Superintendents, senators, lawyers and even union leaders are calling for a change in Oklahoma law that they say makes it near impossible to fire a teacher absent a criminal conviction.
BY MEGAN ROLLAND Modified: November 26, 2010 at 7:26 am •  Published: November 26, 2010

It cost Purcell Public Schools about $80,000 and the better half of a year to fire a teacher who was later charged with lewd acts with a child.

“We can't afford $80,000 every time we want to get rid of a teacher,” Superintendent Tony Christian said. “That's a big portion of our budget, which is between $8 million and $10 million. That ends up being ... almost 1 percent.”

Christian is one of an increasingly vocal group of superintendents calling for a change in Oklahoma's Teacher Due Process Act, a set of laws they say makes firing teachers, administrators and support staff very difficult.

“I don't think I'm alone in thinking that if a board of education has the ability to hire a teacher, they should be able to fire a teacher,” Oklahoma City Superintendent Karl Springer said. “And it should be final.”

But under Oklahoma law, the decision to fire a tenured teacher is not anywhere close to final.

Oklahoma is one of only two states that allow teachers to appeal a board's decision directly to a district court for not just a review of the proceedings but an entirely new trial, or trial de novo.

A new trial

English teacher Joe Quigley says the Teacher Due Process Act is absolutely essential.

Quigley is in the rare position of having been fired from Oklahoma City Public Schools in 2009 only to be reinstated by a district judge upon appeal. The case is now at the Oklahoma Supreme Court. The school board has twice appealed decisions that Quigley was wrongfully terminated.

“Obviously the district proceedings are weighted in favor of the district and the only chance a teacher has to independently present their case is the trial de novo,” Quigley said.

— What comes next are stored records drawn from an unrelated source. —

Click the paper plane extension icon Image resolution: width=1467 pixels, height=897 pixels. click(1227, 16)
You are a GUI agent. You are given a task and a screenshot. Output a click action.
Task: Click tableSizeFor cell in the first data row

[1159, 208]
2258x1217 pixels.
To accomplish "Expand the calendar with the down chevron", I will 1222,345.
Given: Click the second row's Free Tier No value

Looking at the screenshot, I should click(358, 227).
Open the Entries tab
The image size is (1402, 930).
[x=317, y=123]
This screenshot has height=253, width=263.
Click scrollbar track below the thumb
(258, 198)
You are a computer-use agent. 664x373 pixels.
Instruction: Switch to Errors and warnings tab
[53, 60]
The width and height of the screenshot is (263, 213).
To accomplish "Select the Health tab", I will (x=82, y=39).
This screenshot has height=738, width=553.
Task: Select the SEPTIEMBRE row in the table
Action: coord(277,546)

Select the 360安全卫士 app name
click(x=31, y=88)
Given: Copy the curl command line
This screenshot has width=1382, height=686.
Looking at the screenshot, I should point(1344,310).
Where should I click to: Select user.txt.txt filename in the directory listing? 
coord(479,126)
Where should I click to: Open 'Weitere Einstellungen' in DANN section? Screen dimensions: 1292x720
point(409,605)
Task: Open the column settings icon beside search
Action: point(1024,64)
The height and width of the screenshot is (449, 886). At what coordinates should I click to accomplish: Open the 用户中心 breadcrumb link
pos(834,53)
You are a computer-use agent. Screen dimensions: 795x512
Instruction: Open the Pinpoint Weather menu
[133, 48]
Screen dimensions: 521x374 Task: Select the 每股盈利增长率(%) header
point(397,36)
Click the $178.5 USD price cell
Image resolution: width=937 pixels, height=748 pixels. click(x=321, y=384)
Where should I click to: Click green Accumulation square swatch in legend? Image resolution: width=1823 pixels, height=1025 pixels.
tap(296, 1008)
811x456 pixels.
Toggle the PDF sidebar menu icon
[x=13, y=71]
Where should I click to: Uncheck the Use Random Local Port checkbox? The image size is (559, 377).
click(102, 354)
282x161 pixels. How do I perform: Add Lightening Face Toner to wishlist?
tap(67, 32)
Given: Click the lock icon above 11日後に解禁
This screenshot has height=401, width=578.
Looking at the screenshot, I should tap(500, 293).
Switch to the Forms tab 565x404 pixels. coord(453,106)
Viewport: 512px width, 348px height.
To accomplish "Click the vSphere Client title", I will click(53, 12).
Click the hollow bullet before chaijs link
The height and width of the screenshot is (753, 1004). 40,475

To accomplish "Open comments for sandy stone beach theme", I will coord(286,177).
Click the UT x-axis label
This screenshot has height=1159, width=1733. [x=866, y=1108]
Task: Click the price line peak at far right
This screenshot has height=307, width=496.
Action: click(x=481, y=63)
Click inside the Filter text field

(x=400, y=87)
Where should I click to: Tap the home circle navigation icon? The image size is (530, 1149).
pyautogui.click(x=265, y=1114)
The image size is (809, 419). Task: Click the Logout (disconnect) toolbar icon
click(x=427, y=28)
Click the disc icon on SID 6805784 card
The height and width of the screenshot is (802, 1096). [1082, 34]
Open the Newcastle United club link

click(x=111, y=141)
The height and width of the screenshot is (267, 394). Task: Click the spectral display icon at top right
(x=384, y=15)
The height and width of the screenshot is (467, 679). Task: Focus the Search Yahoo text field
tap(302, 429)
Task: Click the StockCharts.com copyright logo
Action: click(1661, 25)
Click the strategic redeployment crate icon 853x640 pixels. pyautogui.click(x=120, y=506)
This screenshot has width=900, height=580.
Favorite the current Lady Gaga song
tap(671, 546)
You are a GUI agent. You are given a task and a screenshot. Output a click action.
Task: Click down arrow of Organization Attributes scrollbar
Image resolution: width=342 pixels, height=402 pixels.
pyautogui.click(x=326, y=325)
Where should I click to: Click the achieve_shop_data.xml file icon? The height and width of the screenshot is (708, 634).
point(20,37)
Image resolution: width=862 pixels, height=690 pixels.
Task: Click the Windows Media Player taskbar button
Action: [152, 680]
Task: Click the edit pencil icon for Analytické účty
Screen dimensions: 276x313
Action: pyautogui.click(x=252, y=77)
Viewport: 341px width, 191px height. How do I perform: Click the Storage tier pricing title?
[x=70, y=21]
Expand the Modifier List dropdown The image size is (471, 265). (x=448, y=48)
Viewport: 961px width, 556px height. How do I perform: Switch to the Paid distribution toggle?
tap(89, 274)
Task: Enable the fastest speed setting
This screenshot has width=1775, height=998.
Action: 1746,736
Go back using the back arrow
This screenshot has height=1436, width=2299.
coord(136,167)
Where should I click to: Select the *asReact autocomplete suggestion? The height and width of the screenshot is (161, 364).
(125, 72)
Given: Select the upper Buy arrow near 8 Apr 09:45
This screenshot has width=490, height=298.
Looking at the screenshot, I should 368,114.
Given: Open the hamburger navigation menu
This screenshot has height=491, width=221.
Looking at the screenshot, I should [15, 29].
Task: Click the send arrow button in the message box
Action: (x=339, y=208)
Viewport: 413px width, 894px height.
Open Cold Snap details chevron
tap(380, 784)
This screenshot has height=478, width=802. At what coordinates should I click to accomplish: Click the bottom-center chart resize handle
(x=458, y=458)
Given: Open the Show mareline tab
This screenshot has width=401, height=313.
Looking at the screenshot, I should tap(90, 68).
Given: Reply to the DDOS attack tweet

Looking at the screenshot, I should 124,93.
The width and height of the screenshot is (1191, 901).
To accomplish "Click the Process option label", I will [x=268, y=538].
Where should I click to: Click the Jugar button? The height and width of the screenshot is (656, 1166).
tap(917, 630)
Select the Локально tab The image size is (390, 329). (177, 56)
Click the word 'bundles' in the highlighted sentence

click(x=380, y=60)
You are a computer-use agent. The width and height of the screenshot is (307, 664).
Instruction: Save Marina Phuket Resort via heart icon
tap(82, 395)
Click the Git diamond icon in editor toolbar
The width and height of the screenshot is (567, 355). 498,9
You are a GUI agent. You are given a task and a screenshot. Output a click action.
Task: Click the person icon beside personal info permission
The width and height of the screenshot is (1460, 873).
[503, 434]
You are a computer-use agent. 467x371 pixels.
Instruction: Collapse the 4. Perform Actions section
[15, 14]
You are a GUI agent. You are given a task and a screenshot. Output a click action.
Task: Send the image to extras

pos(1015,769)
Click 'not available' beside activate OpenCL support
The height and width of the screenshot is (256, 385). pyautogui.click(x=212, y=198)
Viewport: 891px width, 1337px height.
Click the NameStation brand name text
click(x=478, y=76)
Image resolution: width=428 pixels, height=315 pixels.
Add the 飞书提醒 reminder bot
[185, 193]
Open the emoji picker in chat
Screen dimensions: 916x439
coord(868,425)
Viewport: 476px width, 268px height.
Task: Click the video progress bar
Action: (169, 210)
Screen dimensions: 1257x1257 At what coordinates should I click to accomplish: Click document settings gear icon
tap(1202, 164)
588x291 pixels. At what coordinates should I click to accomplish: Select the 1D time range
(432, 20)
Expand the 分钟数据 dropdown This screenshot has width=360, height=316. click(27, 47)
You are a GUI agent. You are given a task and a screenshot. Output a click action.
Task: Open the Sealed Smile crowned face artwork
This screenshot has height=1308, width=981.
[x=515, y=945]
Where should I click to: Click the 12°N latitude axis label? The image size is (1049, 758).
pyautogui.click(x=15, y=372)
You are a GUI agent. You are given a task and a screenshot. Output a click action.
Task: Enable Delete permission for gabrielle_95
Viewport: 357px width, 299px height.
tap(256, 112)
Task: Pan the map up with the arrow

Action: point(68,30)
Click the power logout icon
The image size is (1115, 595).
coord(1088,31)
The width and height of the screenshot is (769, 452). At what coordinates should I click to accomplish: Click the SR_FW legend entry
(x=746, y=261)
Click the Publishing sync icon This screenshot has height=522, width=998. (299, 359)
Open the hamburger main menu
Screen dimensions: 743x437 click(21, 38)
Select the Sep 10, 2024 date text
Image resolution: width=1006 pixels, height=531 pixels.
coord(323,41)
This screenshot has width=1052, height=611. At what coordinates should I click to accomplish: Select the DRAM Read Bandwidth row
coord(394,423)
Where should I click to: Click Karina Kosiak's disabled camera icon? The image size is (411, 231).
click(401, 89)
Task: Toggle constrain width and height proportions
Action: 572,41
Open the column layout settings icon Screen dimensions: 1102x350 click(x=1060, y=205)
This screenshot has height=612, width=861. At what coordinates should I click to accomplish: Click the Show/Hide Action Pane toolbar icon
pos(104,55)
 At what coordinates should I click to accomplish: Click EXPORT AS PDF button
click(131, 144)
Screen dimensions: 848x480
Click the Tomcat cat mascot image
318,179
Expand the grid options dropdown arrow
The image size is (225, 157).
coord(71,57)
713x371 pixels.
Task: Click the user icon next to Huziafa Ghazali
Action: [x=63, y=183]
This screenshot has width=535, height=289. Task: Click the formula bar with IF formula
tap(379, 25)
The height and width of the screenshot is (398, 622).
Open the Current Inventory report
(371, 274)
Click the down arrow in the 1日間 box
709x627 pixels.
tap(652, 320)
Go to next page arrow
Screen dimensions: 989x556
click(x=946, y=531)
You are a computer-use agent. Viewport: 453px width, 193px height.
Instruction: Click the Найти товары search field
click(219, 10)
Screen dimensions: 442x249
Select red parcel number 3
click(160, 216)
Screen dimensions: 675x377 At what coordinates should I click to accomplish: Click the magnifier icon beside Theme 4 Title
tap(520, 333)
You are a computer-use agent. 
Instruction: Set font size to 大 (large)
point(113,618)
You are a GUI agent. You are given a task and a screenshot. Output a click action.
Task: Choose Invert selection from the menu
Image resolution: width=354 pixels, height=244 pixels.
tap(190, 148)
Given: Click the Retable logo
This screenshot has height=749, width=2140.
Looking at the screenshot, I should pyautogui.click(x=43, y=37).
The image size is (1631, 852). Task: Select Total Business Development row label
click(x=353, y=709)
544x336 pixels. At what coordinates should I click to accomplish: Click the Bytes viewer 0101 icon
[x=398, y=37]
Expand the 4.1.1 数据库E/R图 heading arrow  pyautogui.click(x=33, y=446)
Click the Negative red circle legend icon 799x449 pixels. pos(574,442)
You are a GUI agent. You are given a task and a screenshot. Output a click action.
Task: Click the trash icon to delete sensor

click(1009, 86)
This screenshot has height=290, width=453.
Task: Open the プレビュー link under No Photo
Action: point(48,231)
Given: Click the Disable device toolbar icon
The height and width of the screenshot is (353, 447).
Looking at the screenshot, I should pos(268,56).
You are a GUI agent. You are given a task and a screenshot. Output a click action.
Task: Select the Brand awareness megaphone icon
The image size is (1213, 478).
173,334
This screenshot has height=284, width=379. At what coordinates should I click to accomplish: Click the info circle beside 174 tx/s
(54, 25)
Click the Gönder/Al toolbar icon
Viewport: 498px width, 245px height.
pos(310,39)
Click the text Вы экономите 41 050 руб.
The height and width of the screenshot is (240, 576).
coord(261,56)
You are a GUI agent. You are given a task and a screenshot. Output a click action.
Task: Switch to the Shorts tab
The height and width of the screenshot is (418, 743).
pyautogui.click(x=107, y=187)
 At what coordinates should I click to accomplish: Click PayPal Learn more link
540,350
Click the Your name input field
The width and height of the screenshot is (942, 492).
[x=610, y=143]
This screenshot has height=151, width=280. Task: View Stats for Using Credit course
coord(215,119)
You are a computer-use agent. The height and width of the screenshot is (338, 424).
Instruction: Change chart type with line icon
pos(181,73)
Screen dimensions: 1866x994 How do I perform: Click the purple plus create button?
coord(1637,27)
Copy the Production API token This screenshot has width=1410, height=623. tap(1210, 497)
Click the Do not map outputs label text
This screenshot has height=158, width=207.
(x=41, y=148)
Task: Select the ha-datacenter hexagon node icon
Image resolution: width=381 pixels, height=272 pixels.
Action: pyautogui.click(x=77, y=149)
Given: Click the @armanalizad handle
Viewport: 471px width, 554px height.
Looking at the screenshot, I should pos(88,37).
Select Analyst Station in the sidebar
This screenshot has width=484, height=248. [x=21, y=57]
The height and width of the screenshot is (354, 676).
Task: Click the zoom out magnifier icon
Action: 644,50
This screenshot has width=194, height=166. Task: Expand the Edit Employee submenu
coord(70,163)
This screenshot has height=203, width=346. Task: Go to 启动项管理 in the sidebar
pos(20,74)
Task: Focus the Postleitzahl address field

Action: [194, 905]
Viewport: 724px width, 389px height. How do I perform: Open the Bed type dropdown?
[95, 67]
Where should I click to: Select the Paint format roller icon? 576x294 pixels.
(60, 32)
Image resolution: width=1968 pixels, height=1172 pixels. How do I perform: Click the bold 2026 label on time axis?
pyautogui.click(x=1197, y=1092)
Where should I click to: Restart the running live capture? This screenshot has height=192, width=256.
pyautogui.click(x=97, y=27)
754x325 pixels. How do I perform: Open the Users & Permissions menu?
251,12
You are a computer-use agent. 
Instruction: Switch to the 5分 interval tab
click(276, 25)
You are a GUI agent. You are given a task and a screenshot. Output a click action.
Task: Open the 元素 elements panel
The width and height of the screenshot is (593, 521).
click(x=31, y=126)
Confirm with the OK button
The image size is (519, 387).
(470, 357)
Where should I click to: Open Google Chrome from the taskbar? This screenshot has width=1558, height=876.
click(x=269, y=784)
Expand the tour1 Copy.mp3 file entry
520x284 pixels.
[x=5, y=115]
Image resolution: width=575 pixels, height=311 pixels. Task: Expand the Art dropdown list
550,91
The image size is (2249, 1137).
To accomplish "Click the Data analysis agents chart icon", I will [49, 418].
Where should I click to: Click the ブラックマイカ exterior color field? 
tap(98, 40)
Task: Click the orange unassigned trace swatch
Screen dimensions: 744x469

Meanwhile, Quigley is in the classroom at Douglass High School working with students. He was originally fired for willful neglect of duty, incompetency, repeated negligence in performance of duty, instructional ineffectiveness and unsatisfactory teaching.

Quigley maintains he was fired because of his vocal advocacy that the school board create protections for gay, lesbian, bisexual and transgender students in its student handbook.

He says his case — the fact that he has prevailed twice in the court of law — is evidence that his May 2009 hearing before the school board was slanted against him.

Springer sees the opposite in the current system, saying it is so heavily slanted in favor of teachers that school boards must be “absolutely courageous” to pursue a teacher dismissal for anything less than criminal behavior.

It's not known how much it has cost Oklahoma City Public Schools in legal fees to attempt to fire Quigley, but the case has lasted 18 months and is in its third court.

The teacher due process act is only for those teachers who have reached tenure, which is gained by working for the same district for three consecutive years.

A legal history

When Oklahoma passed the sweeping education reform act House Bill 1017 in 1990 it included a set of protections for teachers, administrators and support staff that is today known as the Teacher Due Process Act.

Before that the pendulum swung in the other direction and teachers could be fired at the whim of a new administrator, said Lloyd Snow, who has been a superintendent for 32 years.

“Tragically, a board of education would get mad at the baseball coach for not throwing the right pitcher and losing the baseball game, and they would get him gone. Not only from coaching but from teaching,” Snow said. “I've seen it when it's not fair and reasonable and responsible.”

But Snow says after 1990 the pendulum swung too far the other way. There was a case in Sand Springs, where Snow is the superintendent, that went to trial de novo, and the court ruled against the district.